Comment Re:Just for once (Score 1) 456

What is the benefit to the consumer of #3, other than #1 and #2?

On #4, safety, this is clearly your personal perception, and nothing more substantive than that. Gas-powered cars are quite capable of vehicle fires, and this is not exactly uncommon. And EVs have low centres of gravity and additional stiffness from the battery packs that make them more robust in a crash.

On #5, toxicity of manufacturing, you are ignoring the byproducts of gasoline / diesel manufacturing, which are every bit as icky as for a battery (and then some).

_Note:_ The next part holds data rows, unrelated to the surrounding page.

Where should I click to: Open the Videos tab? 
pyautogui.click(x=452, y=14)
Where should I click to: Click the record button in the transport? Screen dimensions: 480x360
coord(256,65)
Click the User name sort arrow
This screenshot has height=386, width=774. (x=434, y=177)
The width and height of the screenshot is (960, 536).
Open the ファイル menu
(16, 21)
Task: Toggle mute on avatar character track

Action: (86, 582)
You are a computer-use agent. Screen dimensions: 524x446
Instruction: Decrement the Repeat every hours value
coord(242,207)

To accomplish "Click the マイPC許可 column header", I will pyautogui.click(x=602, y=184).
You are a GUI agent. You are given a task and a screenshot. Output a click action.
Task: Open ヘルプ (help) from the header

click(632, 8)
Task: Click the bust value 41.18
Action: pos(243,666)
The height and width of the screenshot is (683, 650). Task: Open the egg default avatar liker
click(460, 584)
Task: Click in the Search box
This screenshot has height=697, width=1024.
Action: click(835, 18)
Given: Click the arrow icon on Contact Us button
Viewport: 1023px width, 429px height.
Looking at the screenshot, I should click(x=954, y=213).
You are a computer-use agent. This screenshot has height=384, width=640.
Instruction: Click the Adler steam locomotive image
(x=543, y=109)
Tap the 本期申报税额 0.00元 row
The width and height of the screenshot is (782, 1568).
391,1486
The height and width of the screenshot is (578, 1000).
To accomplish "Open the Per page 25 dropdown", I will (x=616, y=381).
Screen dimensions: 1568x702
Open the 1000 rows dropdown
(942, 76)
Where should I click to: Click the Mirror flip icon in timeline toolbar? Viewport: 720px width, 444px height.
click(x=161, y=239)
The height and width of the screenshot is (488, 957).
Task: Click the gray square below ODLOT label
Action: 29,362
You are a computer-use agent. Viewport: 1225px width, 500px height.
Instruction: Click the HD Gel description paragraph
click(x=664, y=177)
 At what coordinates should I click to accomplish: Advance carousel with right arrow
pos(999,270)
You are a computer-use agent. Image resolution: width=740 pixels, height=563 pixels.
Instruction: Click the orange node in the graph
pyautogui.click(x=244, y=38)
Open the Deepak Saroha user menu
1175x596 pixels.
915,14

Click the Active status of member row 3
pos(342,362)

And of course, there's a balancing lists of benefits to the consumer of an EV vs an ICE, including but not limited to:
1. Much quieter cabin
2. Ability to pre-heat cabin in cold weather
3. Vibration-free ride
4. Faster acceleration, especially from 0 to 30 (one reason why EVs are especially popular in towns)
5. Ability to charge without user presence
6. Lower costs of fuel
7. Lower costs of maintenance
8. Lower carbon footprint
9. No exhaust fumes

These are tangible benefits that many (but of course not all) consumers value. With the exception of #8, they're also hardly the stuff of which dreams are made in Davos.

Comment Re:Infrastructure vs Independence (Score 1) 456

I'm pretty sure this is an urbanite vs non-urbanite cultural divide. There are a huge number of people living in urban who would be perfectly happy to have a car that meets 95% of their transport needs and doesn't meet the final 5%. But they're not the whole of a country. There's also a large number of people living outside urban areas who do longer journeys often enough that they would not be happy with a car that has a range of say 150miles.